Closer to home, the Oregon Zoo has been directly involved in the conservation efforts of endangered and threatened species such as California Condors, Western Pond Turtles, the Oregon Spotted Frog, the Columbia Basin Pygmy Rabbit and the Oregon Silverspot Butterfly.
There is so much to love about our Oregon Zoo.
As a parent of young kids, I know there is almost no better place in the state to spend a day enlightening the minds of young children by letting them learn about the wildlife around them.
The Oregon Zoo is a treasure in our community. This is just one reason voters in 2008 passed a local bond measure to fund $125 million in needed upgrades to enhance animal health and welfare.
It has been an exciting time for the zoo as planning has gone on to implement the bond funding. A state-of-the-art veterinary medical center has already been built. Next up is a complete renovation of the Asian elephant habitat that will expand the exhibit from 1.5 to six acres.
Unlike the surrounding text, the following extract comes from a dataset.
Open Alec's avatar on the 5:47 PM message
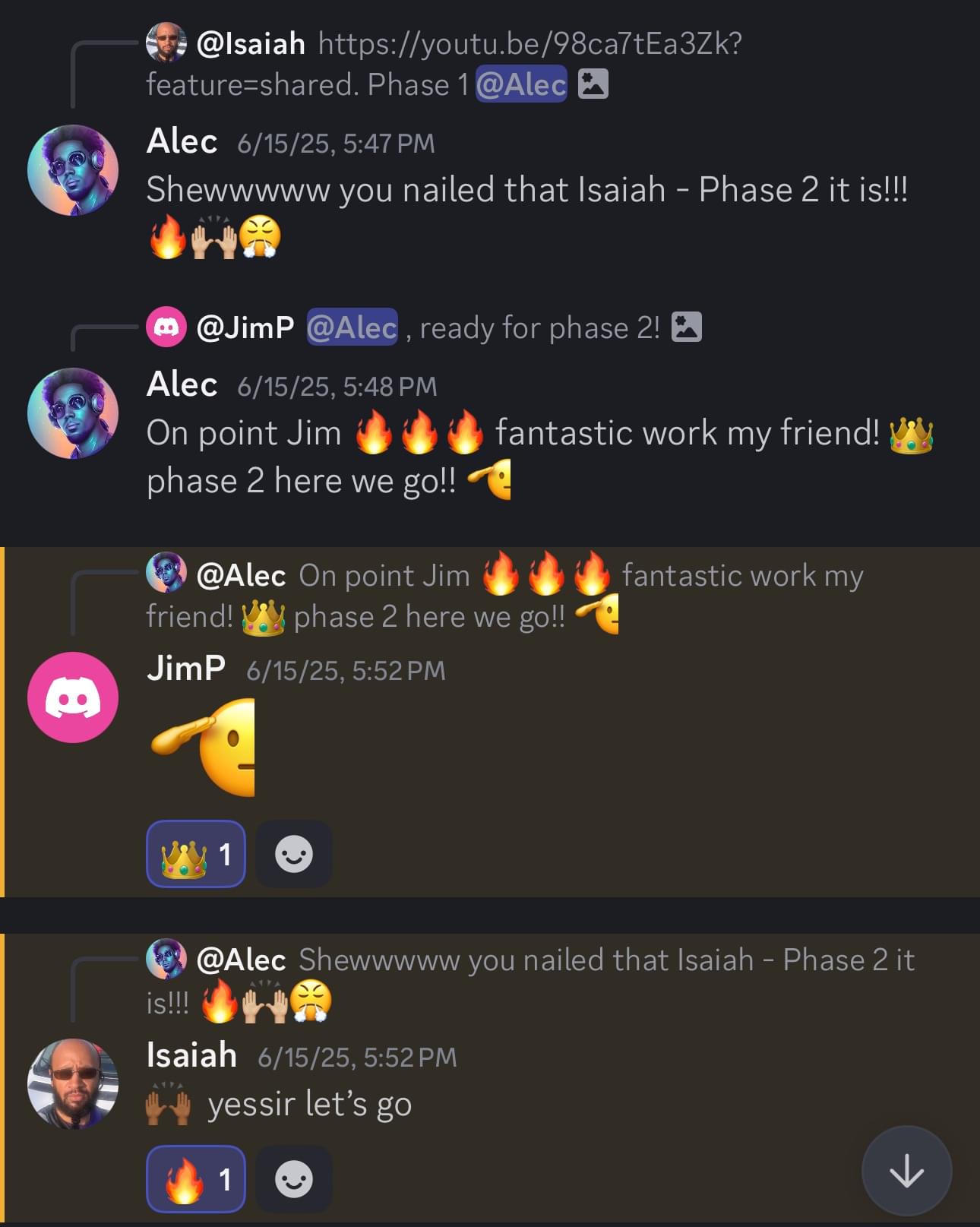 pos(73,170)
It is exciting to think what our Oregon Zoo will look like a decade from now when the bond and the zoo’s overall master plan is fully implemented.
Connecting wildlife to our community is probably the most important mission of any zoo. I’ve greatly enjoyed my service with the Oregon Zoo Foundation, especially the part I’ve played helping to spread the message about the countless good works of our zoo and its fantastic staff.
Our Oregon Zoo will continue to be a community gem for future generations. We can all be proud that our Oregon Zoo will continue to be a worldwide leader in animal care, conservation and teaching young people that wildlife protection is a role everyone should play.